- Power type: Steam
- Builder: Nasmyth, Wilson and Company
- Serial number: L 1350 – L 1351
- Build date: 1921
- Total produced: 2
- Configuration:: ​
- • Whyte: 4-8-0
- Gauge: 1,000 mm (3 ft 3+3⁄8 in)
- Operators: Uganda Railway (UR); → Kenya-Uganda Railway (KUR);
- Class: UR: GC class; KUR: GC class / EB2 class;
- Numbers: 119–120
- Disposition: Both scrapped

= UR GC class =

The UR GC class, later known as the UR / KUR EB2 class, was a class of gauge steam locomotives built by Nasmyth, Wilson and Company in Patricroft, Salford, England, for the Uganda Railway (UR). Its design was very similar to that of the earlier UR G class and UR GB class, save that the two members of the GC class were equipped with piston valves and a Robinson superheater.

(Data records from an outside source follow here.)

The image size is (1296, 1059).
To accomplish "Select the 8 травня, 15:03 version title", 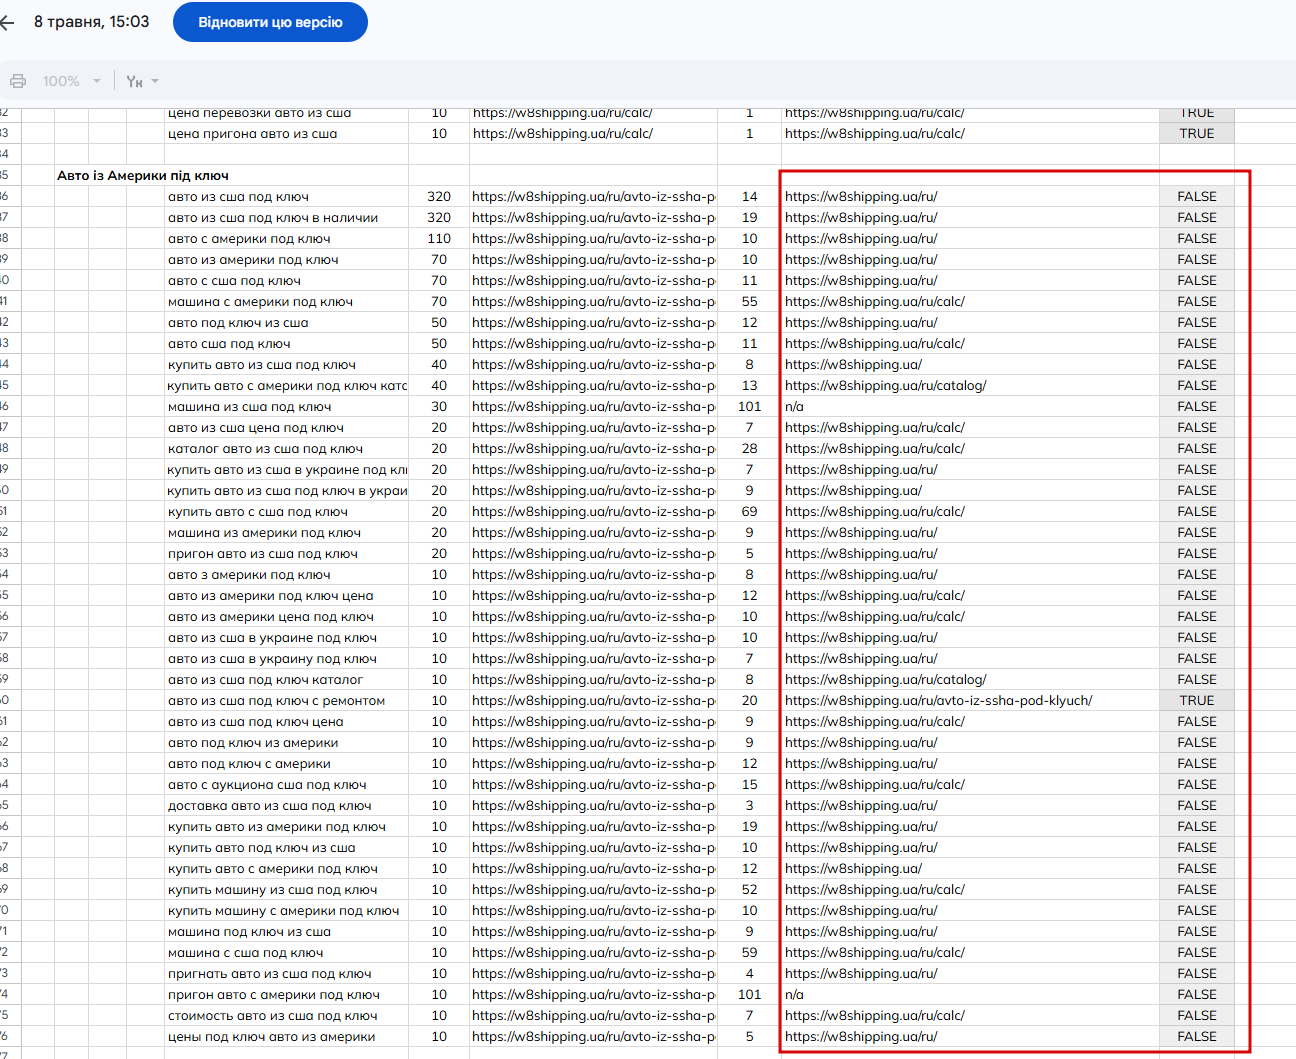I will tap(92, 22).
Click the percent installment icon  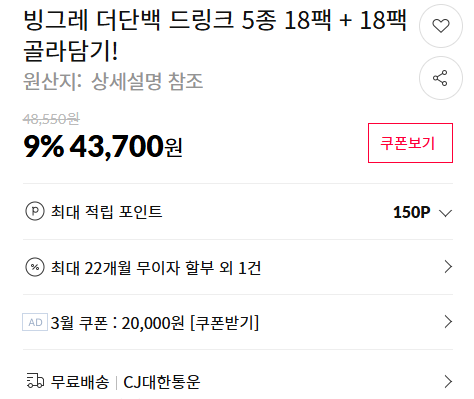pyautogui.click(x=35, y=267)
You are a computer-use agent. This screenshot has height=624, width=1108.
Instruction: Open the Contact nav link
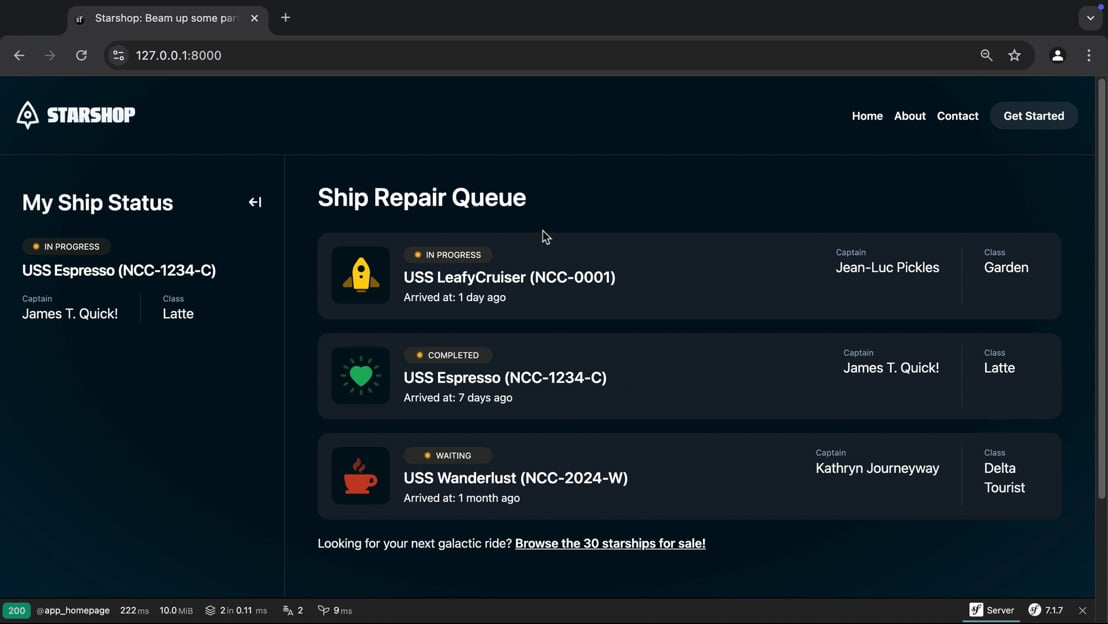[x=957, y=116]
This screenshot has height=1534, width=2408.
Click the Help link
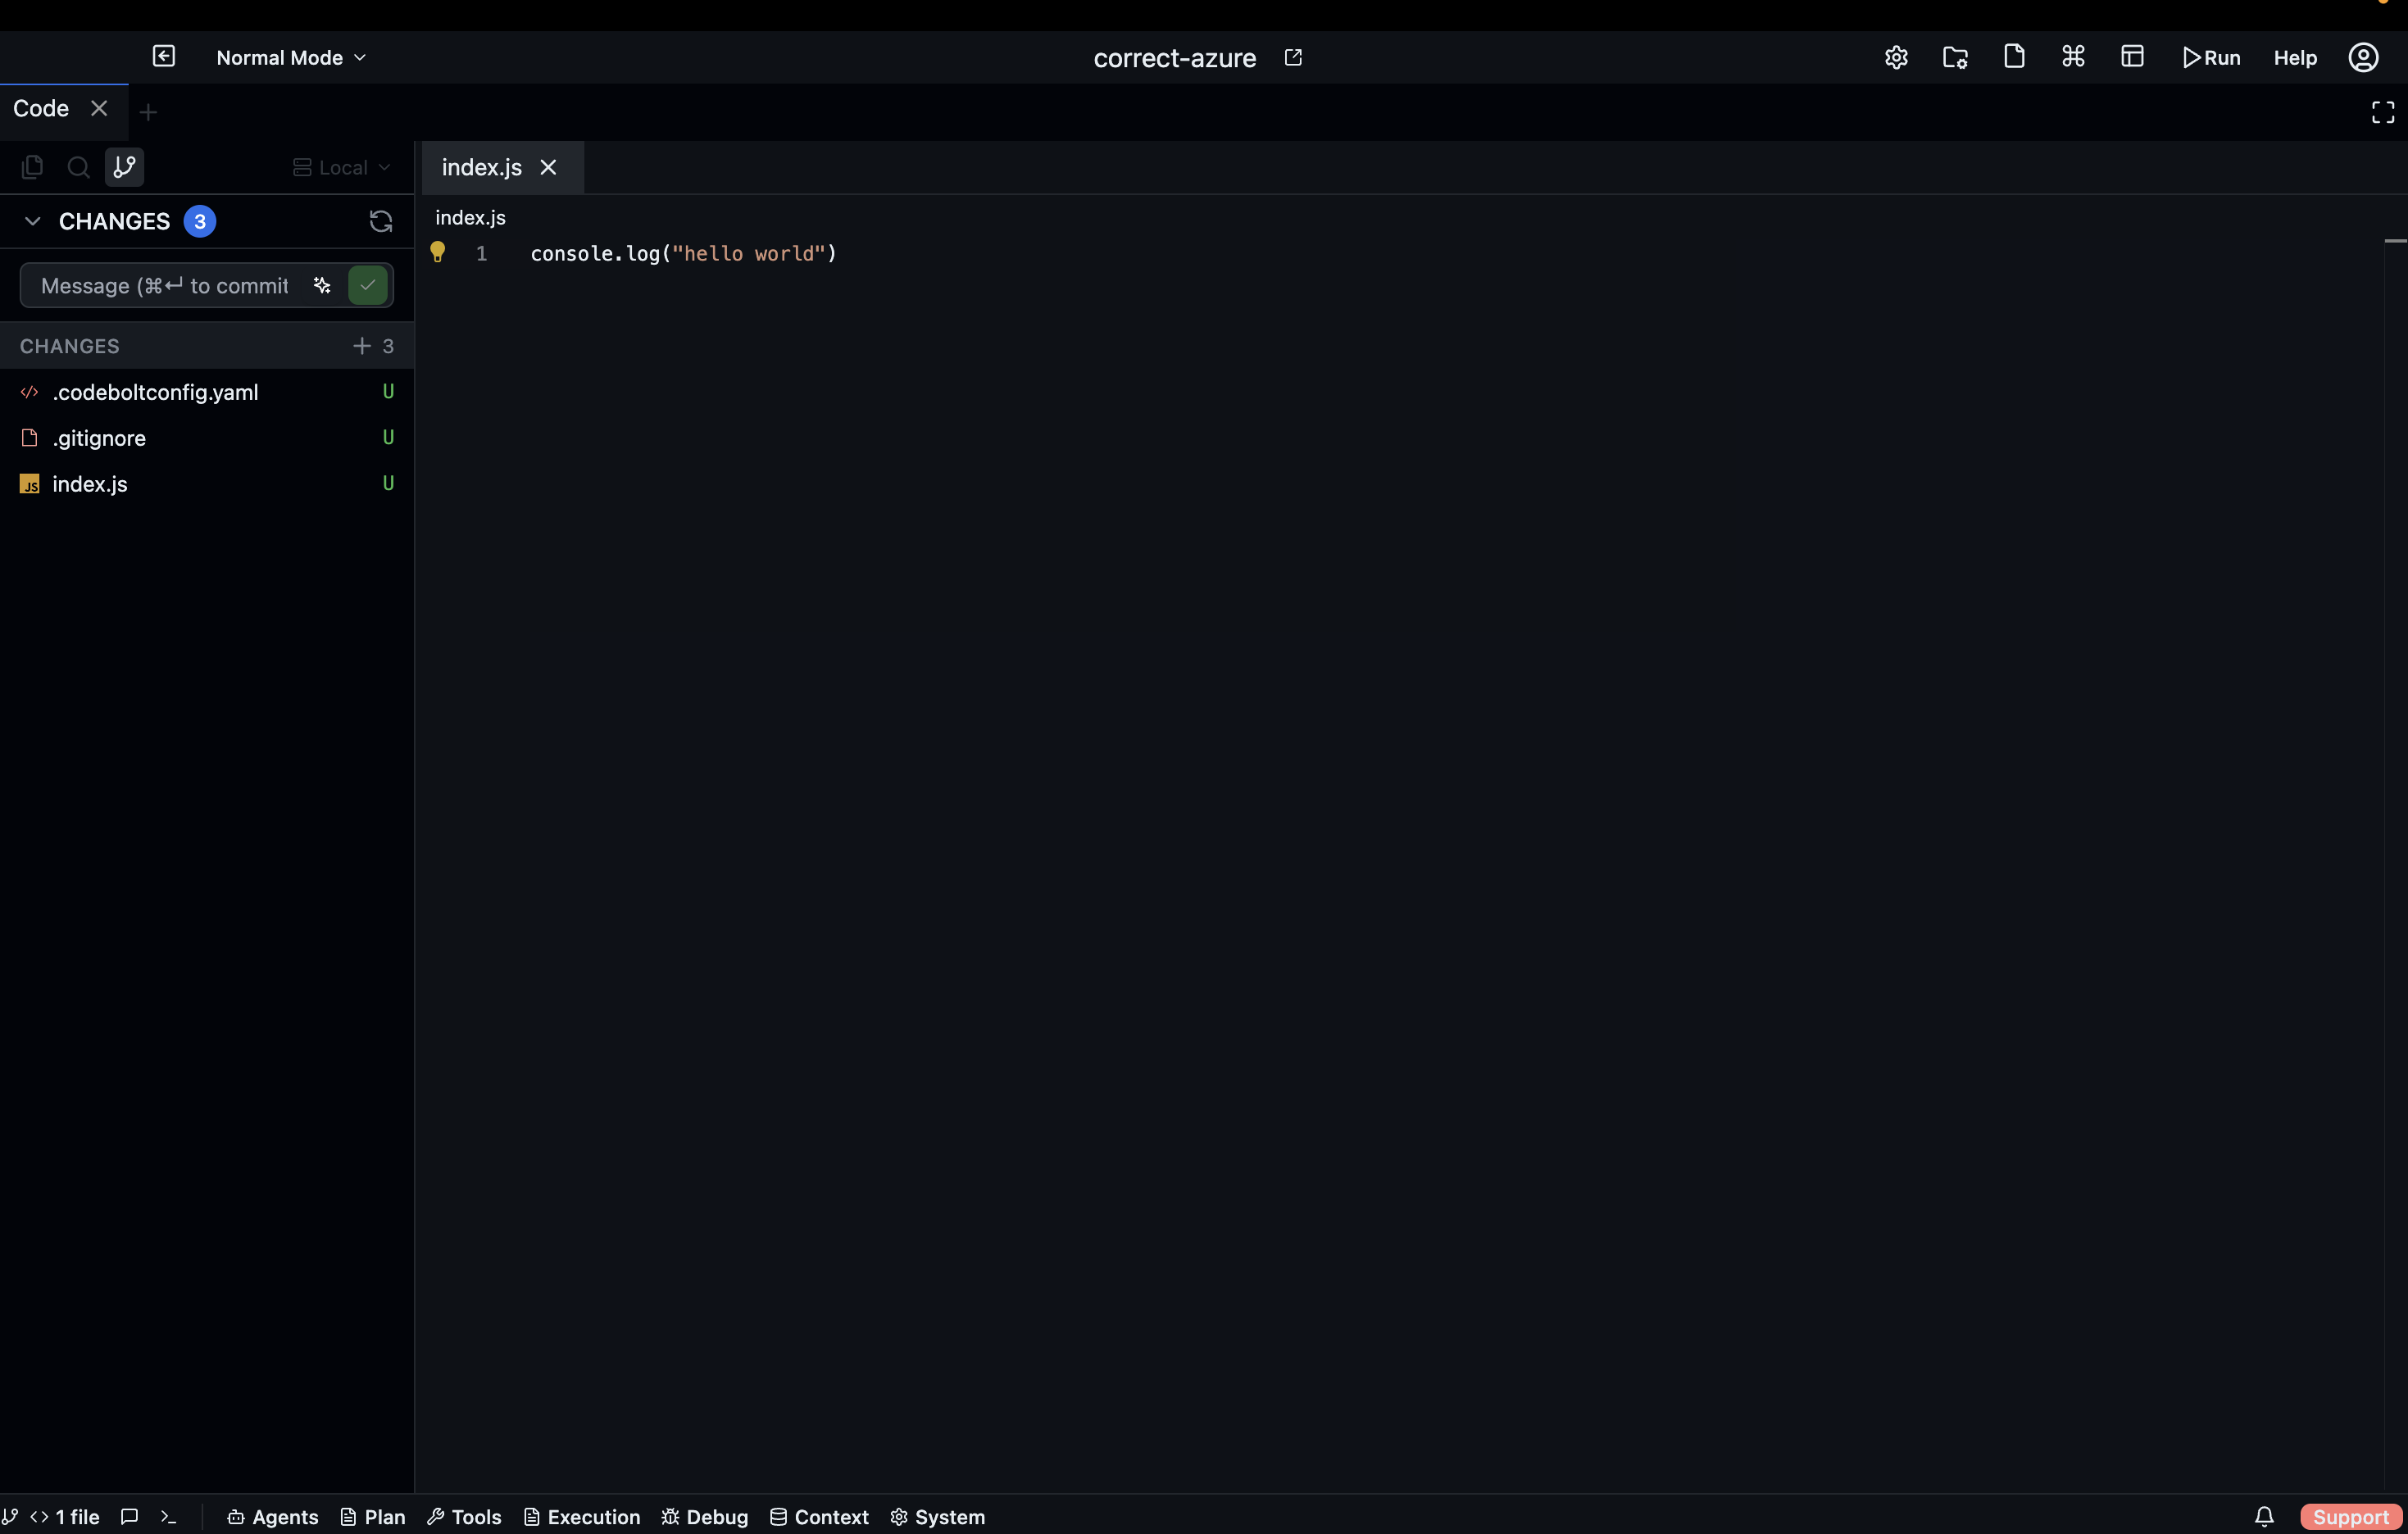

The GC class entered service on the UR in 1921, and continued in service after the UR was renamed the Kenya-Uganda Railway (KUR) in 1926. The two GC class locomotives were heavily worked as trial engines, and then written off in 1934 after proving the value of superheating. With the exception of the KUR ED1 class shunting engines, all further steam engines ordered by the KUR and its successor, the East African Railways (EAR), were superheated.